Eve: Eek you’ve gone quiet…
Oh no! She’s right. I have gone totally quiet. I’ve been lost in thought. I need to stop allowing myself to be Polly, getting lost in my own personal thoughts and feelings, and instead get back into the mindset of Brandon. Cool, confident, charismatic Brandon.
Brandon: I was just thinking about what you said. You seem so accomplished. Hard to imagine you being pushed around…
I scroll through Eve’s photos while I wait for a reply, focusing on the image of her dressed in a severe skirt suit with her hair scraped back, looking every inch the accomplished businesswoman.
Eve: Aww, thanks Brandon. I’m doing okay now, but it took trial and error to get there, believe me.
‘What are you doing?’ Gabe comes into the kitchen and looks over my shoulder. I quickly click out of the messages to Eve.
‘Nothing.’
Gabe raises an eyebrow. He reaches for a bag of bagels and the chopping board. ‘You looked all pensive and weird. Who are you messaging? Is it that Brandon dude?’
‘Pah!’ I let out a snort. As if I’d be messaging Brandon. ‘Not quite. I’m messaging a woman pretending to be Brandon though.’
‘Oh God,’ Gabe groans as he takes a knife and starts slicing through a bagel. ‘You’re messaging a poor unsuspecting woman pretending to be Brandon…’ He shakes his head.
‘Oh, come on, you make it sound like I’m doing something terrible,’ I huff.
Gabe slips the slices into the toaster and turns around to face me, leaning against the worktop.
‘You know I don’t approve,’ he reminds me. ‘I hope you’re not sexting her, because that would be really wrong!’
‘No! I’m not sexting!’ I insist, making a mental note to try to keep the conversation platonic. Gabe’s right, sexting would feel kind of wrong. I probably already went too far earlier with the comments about my hard drive.
‘Good! Why do you look so dreamy then?’
I shrug. ‘I don’t know. She just got me thinking, I guess. She’s an interesting person,’ I tell him.
‘Let’s see?’
‘Fine.’
Gabe plonks himself down in the seat next to me and peers over at my phone as I click back into Eve’s Tinder profile and scroll through the photos.
‘Wow, she’s gorgeous!’ he says. ‘Are you sure she’s for real? Her profile looks a bit fake.’
The toaster pings and Gabe gets up.
‘Yeah, I wasn’t sure at first, but I found her on Google. I found a work profile about her. She seems real.’

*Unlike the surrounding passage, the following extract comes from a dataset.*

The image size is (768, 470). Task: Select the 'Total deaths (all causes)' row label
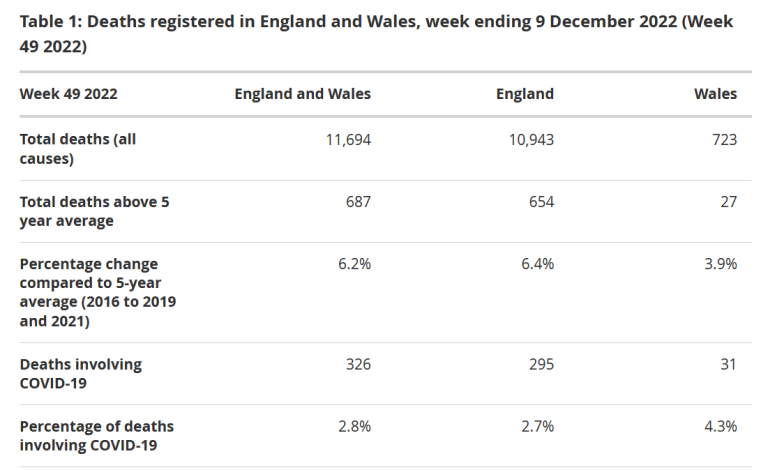78,149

‘Ha!’ Gabe scoffs as he plucks the bagel slices from the toaster and places them on a plate. ‘Why do people always think work profiles are legit? You can create fake information about your career just as easily as you can fake a Tinder profile.’ Gabe gets some spread out of the fridge. ‘People always think professional profiles are somehow factual or something, but they’re totally not. Trust me, we get applicants all the time who have these amazing online CVs and websites – they look so impressive, but then you find out they’ve been lying about everything.’
‘I suppose,’ I grumble, feeling suddenly deflated. Gabe’s right. I did assume that Eve was legit simply because her work profile looked good, but what if she’s a balding middle-aged man sitting in his parent’s basement who just faked it?

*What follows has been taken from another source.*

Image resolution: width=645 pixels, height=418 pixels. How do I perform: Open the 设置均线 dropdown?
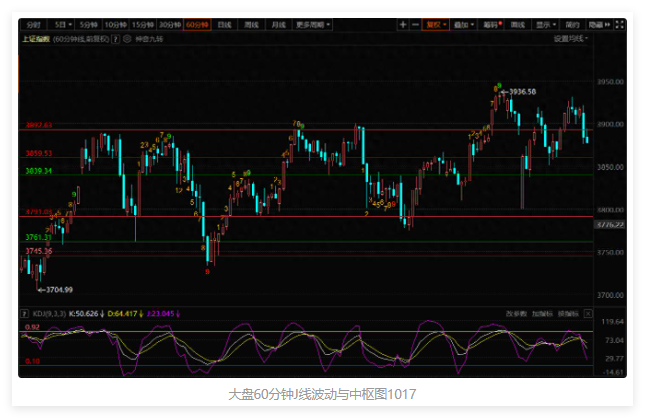click(572, 39)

‘Hmm…’ Gabe murmurs as he assembles his bagel. ‘She could very well be real, I’m just giving you a heads up. I don’t want to see you get
too excited only to get totally let down.’
‘Yeah, I know,’ I sigh. Deep down I know Gabe isn’t deliberately trying to be a spoilsport. ‘I was just so excited about completing level one.’
‘You thought she was the one, right?’
I nod.
‘Babe, she might still be. I’m just trying to be Cupid’s rational sidekick.’
I laugh, when my phone buzzes.
Eve: Are you busy? Hope I didn’t get too preachy.
‘Is it her?’
‘Yeah,’ I reply, as I start typing a message.
Brandon: Don’t be silly. Beauty, brains and wisdom, what more could I want?! ;)
‘What are you saying?’ Gabe asks, before plonking down on the sofa and taking a bite of his bagel.
‘Oh, nothing.’
‘Tell me!’ he insists through a mouthful of food.
‘No!’
Gabe swallows.‘You’re flirting, aren’t you?’ he teases.
‘Maybe. Yes. It is kind of my job,’ I remind him.
‘Oh man,’ Gabe laughs.
Eve: Hmmm, I don’t know. How about a date?
Oh my God! Eve wants a date. I get up and head to my bedroom.